In this section we are seeking high-level answers only (no need to implement anything), and describe your solution appropriately.

We use AWS RDS to host our PostgreSQL database that powers critical data services within Xeneta. Due to compliance requirements, we need to enable end-to-end auditing capability for any operation performed in the database. Along with that, we need an automated solution that rotates database user passwords every 30 days. The database being accessed by both Xeneta internal users and any applications hosted in AWS ECS.
Users will be created on request and a data security personal must approve the request.

Propose a solution that we can implement to achieve the objectives while having zero downtime for the Xeneta applications.

Provide a high-level diagram, along with a few paragraphs describing the choices you've made and what factors you need to take into consideration.

Part 1:

This terraform project was tested locally in a MacBook Pro (Monterey v12.6) using Terraform v1.2.5 and Docker engine
v20.10.12. Before you execute the logic in this project, please make sure a recent version of Terraform and Docker engine
installed and that the Docker engine is running.

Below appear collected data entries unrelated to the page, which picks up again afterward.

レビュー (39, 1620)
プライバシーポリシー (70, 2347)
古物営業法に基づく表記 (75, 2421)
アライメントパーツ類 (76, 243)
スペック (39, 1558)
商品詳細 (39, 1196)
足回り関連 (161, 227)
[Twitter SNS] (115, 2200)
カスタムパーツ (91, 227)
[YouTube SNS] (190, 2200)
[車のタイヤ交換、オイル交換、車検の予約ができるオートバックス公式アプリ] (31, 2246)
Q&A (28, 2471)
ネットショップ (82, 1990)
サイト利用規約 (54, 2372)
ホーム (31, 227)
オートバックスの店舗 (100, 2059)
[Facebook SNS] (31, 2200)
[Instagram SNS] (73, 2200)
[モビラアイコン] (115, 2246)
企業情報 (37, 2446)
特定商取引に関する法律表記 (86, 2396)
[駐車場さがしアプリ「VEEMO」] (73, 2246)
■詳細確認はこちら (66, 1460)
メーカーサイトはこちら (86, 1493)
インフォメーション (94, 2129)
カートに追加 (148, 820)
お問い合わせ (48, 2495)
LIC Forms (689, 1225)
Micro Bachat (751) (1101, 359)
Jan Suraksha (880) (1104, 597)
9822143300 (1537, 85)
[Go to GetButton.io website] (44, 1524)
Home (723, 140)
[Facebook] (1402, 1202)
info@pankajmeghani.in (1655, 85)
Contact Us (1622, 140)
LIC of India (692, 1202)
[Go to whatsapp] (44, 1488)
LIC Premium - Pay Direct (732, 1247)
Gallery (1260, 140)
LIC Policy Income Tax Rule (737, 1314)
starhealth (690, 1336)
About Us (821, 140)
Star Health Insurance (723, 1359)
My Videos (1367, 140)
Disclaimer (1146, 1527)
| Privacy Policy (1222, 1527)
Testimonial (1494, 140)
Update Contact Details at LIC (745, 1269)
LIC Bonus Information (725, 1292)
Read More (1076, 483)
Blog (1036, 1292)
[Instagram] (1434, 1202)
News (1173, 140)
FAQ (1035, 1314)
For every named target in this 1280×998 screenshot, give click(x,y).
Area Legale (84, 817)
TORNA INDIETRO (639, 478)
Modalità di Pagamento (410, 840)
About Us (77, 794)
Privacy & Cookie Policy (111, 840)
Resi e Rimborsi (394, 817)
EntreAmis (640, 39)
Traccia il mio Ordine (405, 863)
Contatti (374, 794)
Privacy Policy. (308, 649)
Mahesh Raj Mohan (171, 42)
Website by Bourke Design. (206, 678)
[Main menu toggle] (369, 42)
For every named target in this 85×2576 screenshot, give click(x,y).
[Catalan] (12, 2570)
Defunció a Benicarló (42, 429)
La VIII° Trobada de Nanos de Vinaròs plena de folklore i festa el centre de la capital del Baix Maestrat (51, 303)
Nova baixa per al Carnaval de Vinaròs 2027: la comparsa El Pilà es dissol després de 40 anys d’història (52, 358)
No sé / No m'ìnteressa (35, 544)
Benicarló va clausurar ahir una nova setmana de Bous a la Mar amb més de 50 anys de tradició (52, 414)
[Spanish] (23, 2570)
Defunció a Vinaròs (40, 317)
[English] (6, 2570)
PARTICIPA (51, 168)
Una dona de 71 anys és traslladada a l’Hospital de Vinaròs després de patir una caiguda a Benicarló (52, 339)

One way to check the Docker engine is running is to run the simple command from a terminal, docker version. You might
see an output like the following:

docker version
Client:
Cloud integration: v1.0.22
Version: 20.10.12
API version: 1.41
Go version: go1.16.12
Git commit: e91ed57
Built: Mon Dec 13 11:46:56 2021
OS/Arch: darwin/amd64
Context: default
Experimental: true

Server: Docker Desktop 4.5.0 (74594)
Engine:
Version: 20.10.12
API version: 1.41 (minimum version 1.12)
Go version: go1.16.12
Git commit: 459d0df
Built: Mon Dec 13 11:43:56 2021
OS/Arch: linux/amd64
Experimental: false
containerd:
Version: 1.4.12
GitCommit: 7b11cfaabd73bb80907dd23182b9347b4245eb5d
runc:
Version: 1.0.2
GitCommit: v1.0.2-0-g52b36a2
docker-init:
Version: 0.19.0
GitCommit: de40ad0

Here are the steps to spin up the container environment with the api server consuming data from postgresl 13 in the same
container.

After docker daemon bootstraps, cd to the root of the project, and run the following commands:

terraform init
terraform plan
terraform apply -auto-approve

Running these commands shall create and provision a docker container which has a postgres populated with data from the
sql dump and a running Postgres server and an api server.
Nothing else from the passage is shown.